Entries drawn from a collection
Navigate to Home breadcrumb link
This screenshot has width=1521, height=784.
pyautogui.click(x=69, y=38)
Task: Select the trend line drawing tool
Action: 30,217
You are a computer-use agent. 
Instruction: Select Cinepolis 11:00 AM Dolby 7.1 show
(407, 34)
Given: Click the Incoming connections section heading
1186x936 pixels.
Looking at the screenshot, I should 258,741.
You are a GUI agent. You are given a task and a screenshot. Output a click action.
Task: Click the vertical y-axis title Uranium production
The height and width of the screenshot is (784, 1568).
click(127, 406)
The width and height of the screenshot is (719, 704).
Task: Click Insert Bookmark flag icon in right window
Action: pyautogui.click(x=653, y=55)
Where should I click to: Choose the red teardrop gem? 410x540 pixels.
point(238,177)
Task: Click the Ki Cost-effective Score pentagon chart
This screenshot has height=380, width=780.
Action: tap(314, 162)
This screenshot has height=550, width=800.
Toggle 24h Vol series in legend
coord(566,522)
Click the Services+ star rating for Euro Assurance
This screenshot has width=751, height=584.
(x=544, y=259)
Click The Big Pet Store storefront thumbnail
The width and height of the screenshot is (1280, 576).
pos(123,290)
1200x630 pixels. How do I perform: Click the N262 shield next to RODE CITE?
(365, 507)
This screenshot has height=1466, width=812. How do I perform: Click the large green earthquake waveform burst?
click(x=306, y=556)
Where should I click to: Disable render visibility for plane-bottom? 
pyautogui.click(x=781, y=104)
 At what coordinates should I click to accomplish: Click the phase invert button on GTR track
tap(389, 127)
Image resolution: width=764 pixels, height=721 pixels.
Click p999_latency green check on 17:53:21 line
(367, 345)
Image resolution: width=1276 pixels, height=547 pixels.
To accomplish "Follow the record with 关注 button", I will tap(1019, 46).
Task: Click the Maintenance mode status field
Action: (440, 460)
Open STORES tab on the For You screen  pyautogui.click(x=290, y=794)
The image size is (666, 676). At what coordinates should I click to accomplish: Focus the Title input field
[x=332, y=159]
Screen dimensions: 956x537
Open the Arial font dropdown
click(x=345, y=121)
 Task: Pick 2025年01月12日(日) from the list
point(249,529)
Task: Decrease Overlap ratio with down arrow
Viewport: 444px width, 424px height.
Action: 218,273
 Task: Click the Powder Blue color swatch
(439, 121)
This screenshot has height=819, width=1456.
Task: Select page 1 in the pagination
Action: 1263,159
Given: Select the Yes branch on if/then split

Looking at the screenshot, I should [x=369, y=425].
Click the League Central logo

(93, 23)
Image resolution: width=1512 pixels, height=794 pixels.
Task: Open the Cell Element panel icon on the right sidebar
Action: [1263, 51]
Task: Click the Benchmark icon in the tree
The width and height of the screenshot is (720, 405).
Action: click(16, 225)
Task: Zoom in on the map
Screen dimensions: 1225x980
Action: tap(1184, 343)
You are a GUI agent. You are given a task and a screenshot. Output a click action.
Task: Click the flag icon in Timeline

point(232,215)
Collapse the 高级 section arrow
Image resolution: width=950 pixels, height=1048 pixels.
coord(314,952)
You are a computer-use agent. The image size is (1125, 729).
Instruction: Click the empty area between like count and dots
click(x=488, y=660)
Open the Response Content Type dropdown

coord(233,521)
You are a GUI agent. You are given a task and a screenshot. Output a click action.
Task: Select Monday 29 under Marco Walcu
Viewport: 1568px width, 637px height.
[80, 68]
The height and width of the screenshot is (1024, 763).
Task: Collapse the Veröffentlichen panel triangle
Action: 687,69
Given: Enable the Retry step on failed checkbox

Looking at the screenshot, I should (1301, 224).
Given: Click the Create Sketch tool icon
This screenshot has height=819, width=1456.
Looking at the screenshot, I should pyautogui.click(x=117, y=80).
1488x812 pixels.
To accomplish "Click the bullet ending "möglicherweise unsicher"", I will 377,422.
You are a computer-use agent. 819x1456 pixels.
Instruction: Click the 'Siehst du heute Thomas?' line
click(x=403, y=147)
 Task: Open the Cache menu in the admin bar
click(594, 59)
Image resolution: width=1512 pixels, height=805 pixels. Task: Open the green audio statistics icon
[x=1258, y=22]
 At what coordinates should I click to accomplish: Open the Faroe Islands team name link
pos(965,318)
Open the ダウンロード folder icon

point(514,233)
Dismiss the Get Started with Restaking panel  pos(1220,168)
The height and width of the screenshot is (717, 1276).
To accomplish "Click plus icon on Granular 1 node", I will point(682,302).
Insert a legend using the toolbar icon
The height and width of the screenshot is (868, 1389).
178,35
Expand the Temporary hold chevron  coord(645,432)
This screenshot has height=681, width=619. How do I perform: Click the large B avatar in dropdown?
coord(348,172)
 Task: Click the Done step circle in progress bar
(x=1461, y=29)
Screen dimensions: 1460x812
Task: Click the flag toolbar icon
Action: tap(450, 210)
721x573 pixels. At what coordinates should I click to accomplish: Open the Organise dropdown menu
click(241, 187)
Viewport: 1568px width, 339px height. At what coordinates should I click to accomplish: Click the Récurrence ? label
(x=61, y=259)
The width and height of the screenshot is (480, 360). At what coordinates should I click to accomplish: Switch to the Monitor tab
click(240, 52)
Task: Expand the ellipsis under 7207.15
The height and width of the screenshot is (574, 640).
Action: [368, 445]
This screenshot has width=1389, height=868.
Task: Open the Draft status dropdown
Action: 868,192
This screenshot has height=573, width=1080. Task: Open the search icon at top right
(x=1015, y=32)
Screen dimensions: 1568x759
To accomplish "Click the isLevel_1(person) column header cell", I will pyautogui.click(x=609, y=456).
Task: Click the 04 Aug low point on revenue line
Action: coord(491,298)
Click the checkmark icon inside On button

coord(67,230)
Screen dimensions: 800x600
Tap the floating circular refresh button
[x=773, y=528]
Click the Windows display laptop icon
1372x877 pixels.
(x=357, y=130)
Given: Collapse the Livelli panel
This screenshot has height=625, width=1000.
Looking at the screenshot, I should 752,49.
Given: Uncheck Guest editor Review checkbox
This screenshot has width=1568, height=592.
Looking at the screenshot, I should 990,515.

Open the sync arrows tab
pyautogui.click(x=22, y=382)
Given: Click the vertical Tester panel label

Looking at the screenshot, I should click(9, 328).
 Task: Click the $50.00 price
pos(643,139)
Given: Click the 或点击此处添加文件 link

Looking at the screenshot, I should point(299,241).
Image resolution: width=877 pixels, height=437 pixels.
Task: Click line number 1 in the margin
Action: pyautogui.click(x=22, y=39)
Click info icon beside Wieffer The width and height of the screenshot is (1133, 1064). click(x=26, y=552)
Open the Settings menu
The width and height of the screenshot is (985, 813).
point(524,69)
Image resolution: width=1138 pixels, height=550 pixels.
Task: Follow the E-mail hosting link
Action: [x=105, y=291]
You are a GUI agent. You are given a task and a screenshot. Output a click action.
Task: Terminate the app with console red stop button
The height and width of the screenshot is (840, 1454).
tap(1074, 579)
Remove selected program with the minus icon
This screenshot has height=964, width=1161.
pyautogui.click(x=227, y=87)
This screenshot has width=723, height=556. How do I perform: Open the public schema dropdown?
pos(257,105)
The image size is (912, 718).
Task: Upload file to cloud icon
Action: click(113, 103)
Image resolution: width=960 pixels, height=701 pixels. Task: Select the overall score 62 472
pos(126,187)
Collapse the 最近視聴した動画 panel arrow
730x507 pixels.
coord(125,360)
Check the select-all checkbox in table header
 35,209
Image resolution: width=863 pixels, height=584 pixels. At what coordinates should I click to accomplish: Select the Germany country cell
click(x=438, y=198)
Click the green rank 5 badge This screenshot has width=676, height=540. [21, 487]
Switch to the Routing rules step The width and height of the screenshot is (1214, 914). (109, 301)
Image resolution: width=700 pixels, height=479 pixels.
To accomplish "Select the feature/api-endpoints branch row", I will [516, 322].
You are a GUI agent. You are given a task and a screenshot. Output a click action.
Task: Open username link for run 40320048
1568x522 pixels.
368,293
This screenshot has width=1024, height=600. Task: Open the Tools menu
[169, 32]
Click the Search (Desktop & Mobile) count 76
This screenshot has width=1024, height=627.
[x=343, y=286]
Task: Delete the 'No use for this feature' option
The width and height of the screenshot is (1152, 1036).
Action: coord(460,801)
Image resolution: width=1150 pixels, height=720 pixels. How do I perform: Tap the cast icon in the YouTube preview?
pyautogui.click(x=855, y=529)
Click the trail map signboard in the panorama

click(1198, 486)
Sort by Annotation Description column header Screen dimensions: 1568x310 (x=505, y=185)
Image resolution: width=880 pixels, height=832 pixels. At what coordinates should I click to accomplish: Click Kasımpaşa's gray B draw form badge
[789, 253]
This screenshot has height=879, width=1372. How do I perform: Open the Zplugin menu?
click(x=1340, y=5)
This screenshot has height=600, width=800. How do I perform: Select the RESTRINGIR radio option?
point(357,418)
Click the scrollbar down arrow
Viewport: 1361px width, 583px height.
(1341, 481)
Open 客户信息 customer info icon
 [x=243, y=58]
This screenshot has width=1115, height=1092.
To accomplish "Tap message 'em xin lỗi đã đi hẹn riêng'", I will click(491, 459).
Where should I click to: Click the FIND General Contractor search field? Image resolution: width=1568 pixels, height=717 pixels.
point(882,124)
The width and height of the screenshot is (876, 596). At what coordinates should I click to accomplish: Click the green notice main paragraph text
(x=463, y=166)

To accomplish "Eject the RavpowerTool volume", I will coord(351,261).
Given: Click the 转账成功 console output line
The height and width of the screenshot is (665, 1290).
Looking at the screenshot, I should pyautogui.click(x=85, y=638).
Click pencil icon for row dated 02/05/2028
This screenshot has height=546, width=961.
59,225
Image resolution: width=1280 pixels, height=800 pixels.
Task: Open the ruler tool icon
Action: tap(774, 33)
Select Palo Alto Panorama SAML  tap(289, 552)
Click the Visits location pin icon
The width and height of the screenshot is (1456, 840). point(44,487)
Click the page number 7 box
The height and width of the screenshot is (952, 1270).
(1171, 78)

Short task
Pull out every line of the entries above that contains the string "checkbox". Match case exactly.

Answer in full
Given: Enable the Retry step on failed checkbox
Given: Uncheck Guest editor Review checkbox
Check the select-all checkbox in table header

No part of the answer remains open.